You are viewing a plain text version of this content. The canonical link for it is here.
Posted to c-dev@xerces.apache.org by "Andreas Krantz (JIRA)" <xe...@xml.apache.org> on 2018/01/11 11:20:00 UTC

[jira] [Commented] (XERCESC-1854) Serialization does not detect invalid XML characters

    [ https://issues.apache.org/jira/browse/XERCESC-1854?page=com.atlassian.jira.plugin.system.issuetabpanels:comment-tabpanel&focusedCommentId=16322064#comment-16322064 ] 

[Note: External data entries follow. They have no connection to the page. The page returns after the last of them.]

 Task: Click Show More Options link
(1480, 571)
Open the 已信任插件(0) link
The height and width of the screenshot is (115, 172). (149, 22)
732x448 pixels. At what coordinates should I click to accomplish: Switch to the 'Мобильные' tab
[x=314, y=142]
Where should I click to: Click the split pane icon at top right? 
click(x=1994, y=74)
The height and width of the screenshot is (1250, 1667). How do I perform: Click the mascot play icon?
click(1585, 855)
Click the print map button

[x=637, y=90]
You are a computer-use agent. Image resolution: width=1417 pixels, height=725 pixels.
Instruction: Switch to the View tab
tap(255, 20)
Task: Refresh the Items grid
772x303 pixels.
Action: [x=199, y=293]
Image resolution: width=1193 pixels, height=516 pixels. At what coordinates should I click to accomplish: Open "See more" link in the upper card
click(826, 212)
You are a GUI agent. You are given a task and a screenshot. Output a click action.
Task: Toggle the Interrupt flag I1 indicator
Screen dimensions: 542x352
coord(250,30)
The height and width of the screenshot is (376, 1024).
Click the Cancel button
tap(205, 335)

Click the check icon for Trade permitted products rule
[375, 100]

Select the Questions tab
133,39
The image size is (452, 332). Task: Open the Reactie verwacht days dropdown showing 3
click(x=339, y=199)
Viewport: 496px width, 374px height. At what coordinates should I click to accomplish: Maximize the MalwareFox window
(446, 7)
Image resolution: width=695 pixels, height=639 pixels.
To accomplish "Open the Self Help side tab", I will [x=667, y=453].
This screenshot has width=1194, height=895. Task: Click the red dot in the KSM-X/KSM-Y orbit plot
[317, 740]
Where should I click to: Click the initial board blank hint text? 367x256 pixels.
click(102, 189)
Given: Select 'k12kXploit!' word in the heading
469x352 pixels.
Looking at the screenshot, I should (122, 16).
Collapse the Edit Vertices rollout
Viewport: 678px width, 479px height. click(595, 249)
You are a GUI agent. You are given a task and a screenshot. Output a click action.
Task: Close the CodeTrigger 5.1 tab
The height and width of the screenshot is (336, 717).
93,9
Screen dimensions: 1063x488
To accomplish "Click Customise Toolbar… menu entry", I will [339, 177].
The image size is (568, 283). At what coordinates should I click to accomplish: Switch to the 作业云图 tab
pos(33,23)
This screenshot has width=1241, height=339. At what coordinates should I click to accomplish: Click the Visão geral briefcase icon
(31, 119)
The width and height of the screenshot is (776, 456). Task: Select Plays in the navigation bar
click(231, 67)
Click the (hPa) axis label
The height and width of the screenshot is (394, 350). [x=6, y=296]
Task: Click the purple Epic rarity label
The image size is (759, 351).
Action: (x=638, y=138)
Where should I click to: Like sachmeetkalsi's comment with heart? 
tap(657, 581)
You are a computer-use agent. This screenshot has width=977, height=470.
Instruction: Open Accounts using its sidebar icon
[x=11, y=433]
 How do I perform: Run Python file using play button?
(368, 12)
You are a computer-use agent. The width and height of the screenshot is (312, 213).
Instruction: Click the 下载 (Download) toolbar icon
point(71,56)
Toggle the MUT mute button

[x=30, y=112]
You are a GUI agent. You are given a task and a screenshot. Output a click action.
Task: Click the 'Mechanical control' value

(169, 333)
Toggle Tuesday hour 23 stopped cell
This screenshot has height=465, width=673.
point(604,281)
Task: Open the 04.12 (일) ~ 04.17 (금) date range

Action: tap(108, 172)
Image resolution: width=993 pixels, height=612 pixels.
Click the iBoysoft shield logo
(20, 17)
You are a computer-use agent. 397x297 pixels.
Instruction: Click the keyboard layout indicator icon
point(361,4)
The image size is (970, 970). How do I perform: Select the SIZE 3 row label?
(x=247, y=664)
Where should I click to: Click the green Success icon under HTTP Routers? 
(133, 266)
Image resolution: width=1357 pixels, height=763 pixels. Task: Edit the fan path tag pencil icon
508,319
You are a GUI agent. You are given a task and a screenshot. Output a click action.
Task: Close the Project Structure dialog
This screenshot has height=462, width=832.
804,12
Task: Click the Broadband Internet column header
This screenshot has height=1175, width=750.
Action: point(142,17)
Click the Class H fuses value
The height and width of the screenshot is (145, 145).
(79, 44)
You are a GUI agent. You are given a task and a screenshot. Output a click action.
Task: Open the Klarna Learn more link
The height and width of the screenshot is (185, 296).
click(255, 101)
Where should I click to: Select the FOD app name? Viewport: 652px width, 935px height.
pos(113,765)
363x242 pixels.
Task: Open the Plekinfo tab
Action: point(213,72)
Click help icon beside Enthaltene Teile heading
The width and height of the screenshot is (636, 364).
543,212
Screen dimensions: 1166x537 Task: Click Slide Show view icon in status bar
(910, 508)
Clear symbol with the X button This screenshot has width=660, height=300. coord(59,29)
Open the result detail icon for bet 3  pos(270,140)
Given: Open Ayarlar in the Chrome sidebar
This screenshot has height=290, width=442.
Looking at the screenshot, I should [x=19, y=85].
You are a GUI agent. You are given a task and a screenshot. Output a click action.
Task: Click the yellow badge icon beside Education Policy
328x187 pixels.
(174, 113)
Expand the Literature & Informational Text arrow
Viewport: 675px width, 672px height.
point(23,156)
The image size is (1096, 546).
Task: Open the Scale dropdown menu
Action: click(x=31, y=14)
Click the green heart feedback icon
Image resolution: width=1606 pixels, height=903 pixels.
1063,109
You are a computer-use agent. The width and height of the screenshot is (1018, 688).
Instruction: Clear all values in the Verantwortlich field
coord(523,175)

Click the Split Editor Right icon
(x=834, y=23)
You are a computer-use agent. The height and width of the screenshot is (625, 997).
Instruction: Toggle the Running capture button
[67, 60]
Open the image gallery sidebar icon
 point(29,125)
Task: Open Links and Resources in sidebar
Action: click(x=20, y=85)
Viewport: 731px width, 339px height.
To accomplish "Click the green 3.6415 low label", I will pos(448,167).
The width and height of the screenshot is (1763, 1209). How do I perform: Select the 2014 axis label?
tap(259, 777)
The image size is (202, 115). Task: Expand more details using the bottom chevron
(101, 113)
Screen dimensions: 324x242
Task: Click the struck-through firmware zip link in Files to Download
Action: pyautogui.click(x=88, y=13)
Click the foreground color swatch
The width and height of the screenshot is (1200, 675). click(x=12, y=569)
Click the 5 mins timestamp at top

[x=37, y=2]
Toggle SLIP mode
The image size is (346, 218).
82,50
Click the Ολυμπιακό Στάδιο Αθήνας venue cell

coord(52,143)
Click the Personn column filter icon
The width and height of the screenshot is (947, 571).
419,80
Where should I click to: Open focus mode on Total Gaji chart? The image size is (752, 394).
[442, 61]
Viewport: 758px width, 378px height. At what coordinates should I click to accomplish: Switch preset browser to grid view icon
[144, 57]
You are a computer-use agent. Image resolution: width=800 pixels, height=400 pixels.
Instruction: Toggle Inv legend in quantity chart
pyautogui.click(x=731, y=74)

Andreas Krantz commented on XERCESC-1854:
-----------------------------------------

The method {{DOMLSSerializerImpl::ensureValidString}} is introduced as a fix in 3.2.0 but there is a wrong assumtion in it.
With the new implementation the area of Surrogate area xD800 - xDFFF is marked as invalid for XMLCh which ist utf16.
The problem is that the valid area of unicode area x10000-x10FFFF is encoded using those areas.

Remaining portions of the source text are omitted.